Returning an Array in C - the Least of 3 Evils

In C++ you can write things like this:
void get_some_strings(vector& out_strings)
{
out_strings.clear();
for (some loop)
out_strings.push_back(whatever);
}
Easy! How do we do this if our API has to be pure C? Well, there are three options.

First you could always allow the function to allocate memory that's deallocated by the caller. I don't like this option at all. To me, it's a walking memory-leak waiting to happen. You'll have to check for memory leaks every time you use the function and there are no compile-time mechanisms to encourage good programming technique.

A second option is to pass in some preallocated buffers. Hrm - I think I tried that once. Unfortunately as you can read here, the technique is very error prone and it took Sandy (the better half of the SDK) to clean up the mess I made.

The third option, and least evil IMO is to use a callback. Now we have something like this:
void get_some_strings(void (* cb)(const char * str, void * ref), void * ref)
{
for (some stuff)
cb(some string, ref);
}
If you can tollerate the C function callbacks (have a few Martinis - they'll look less strange) this actually provides a very simple implementation, which means less risk of memory-management bugs.

On the client side if you're using this library from C++ you can even turn this back into the vector code you wanted originally like this:
void vector_cb(const char * str, void * ref)
{
vector * v = (vector*)ref;
v->push_back(str);
}
Now I can use this one callback everywhere like this:
vector my_results;
get_some_stuff(vector_cb,&my_results);
What I like about the callback solution is that both the client code and implementation code can be written in a simple and consise manner, which translates into solid code.

Tuesday, November 07, 2006

Surprise - pthread_cond_timedwait takes an absolute time!

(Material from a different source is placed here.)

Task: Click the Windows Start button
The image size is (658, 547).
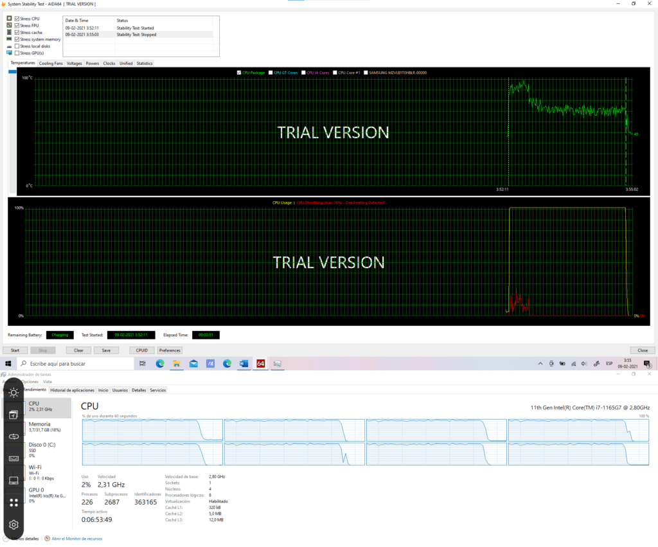Action: pyautogui.click(x=8, y=364)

Whoever reads the man pages anyway? Turns out pthread_cond_timedwait takes an absolute time! In otherwords, if you want it to sleep for 1 second, you have to pass one second more than the current time, as returned by gettimeofday (yuck) and converted from a timeval to a timespec (double yuck).

As much as I gripe about this because most threading APIs take relative timeouts (as does select), there actually is a use for this.

When writing a thread-safe message queue you might write something like this to read the queue:
lock critical section.
increment waiting thread count.
while(we don't have a message)
if(pthread_cond_timedwait(condition var, timeout)==ETIMEOUT)
decrement thread count, unlock, return "timed out"
decrement waiting thread count
read message out of queue
unlock critical section
Now...you might wonder, why do we need a while loop? The answer is: it's possible that between the time that our thread is woken up (vai the condition variable wait) due to a message being queued and the time we actually run, get the lock, and continue execution, another thread could have come along and stolen our message. (Note that another thread can go through this code without ever calling pthread_cond_timedwait if there is already a message, which is good for performance. This is not a FIFO message queue!) Thus we have to while-loop around until we reach a point where we've woken up, acquired the lock, and the message is still there. Once we have that lock, the message isn't going anywhere and we can safely exit the loop.

This is where the absolute time is handy - we might go around the loop 6 times. But the "deadline" - the time after which there's no point in waiting, we should return to the user, is an absolute time, and can be invariant across the loop. Thus there is no need to measure how much time has gone by on each loop and decrement our wait time.